"Agreement and Restitutionary Liability for Mistaken Payments"
Peter Chau, Lusina Ho
in Sagi Peari (ed.), Warren Swain (ed.), Rethinking Unjust Enrichment: History, Sociology, Doctrine, and Theory, (Oxford University Press,December 2023),pp. 181-200
Published online: December 2023
Abstract: This chapter considers two recent attempts that claim a defendant’s actual or hypothetical agreement as grounds for restitutionary liability for mistaken payments. With respect to Alexander Georgiou’s attempt based on an actual but tacit agreement, it argues that his account: (1) confuses the motivating causes of the payment with the terms of the payment; (2) rests on a long chain of inference that raises doubt as to the general applicability of his argument to cases of mistaken payment; and (3) offers little guidance on when restitutionary liability should be imposed.
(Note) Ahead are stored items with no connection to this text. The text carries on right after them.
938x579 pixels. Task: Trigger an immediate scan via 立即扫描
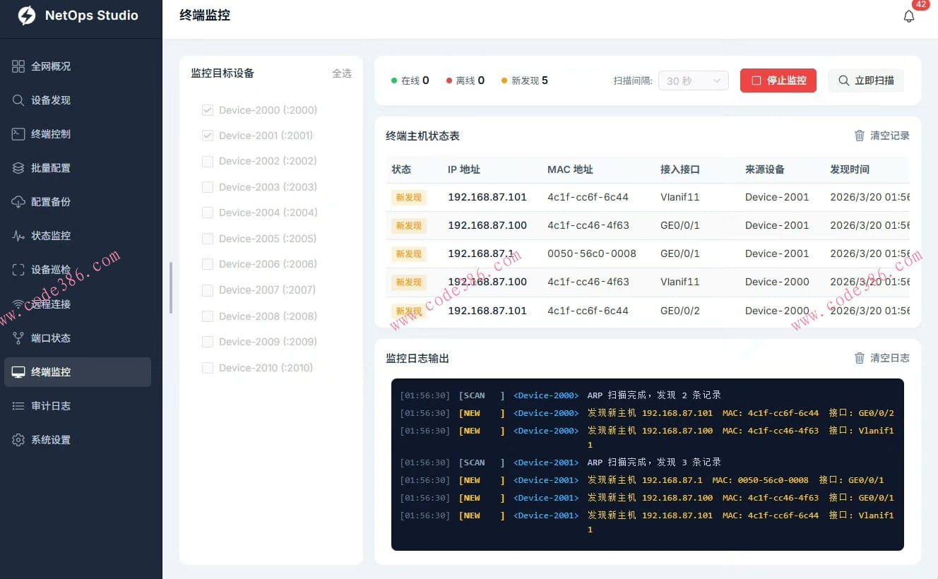[x=866, y=80]

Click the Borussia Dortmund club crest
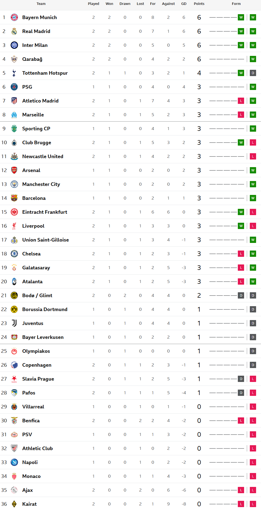pos(14,309)
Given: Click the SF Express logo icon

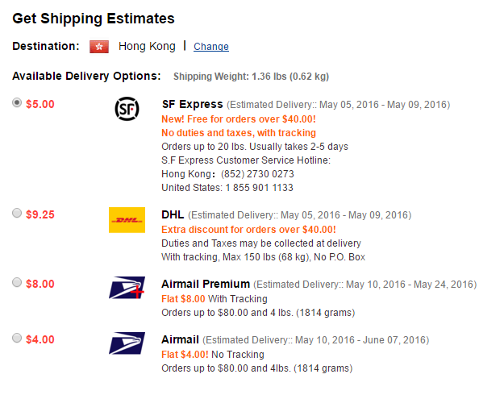Looking at the screenshot, I should click(x=127, y=109).
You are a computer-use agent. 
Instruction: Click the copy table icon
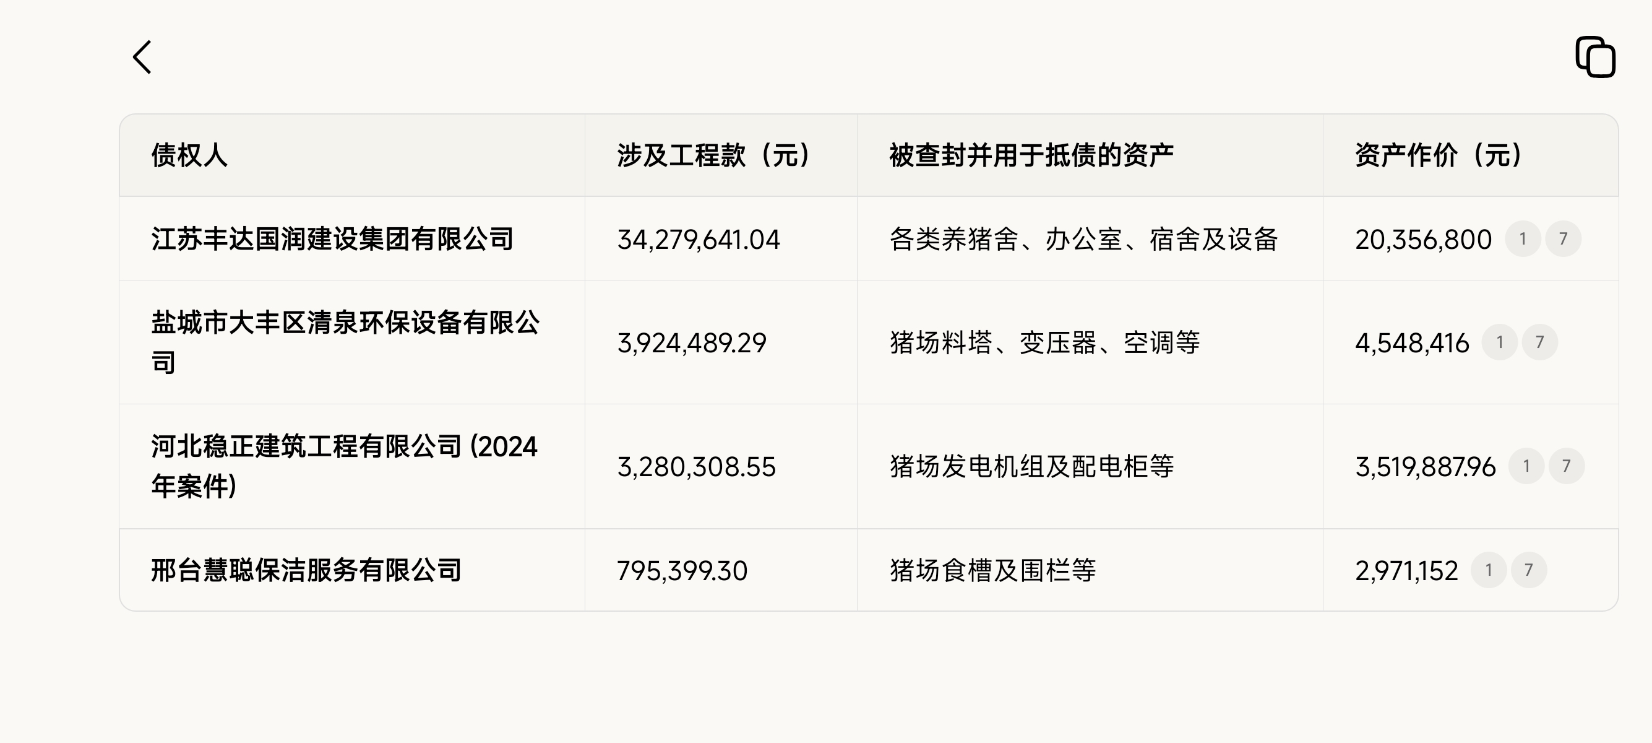[1595, 57]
With respect to Titiana Cutts’s argument, which is inspired by TM Scanlon’s idea of reasonable agreement, the chapter argues that: (1) the principles considered in her contractualist pairwise comparison are unduly limited and (2) the considerations she takes into account in deciding between principles, such as the security of a party’s plans and the impact on people with limited means, are not specific enough for her conclusion. For example, these considerations cannot explain why reasonable people must choose a principle that gives payors who paid upon a relevant mistake a general right to restitution, but not when they paid upon a misprediction.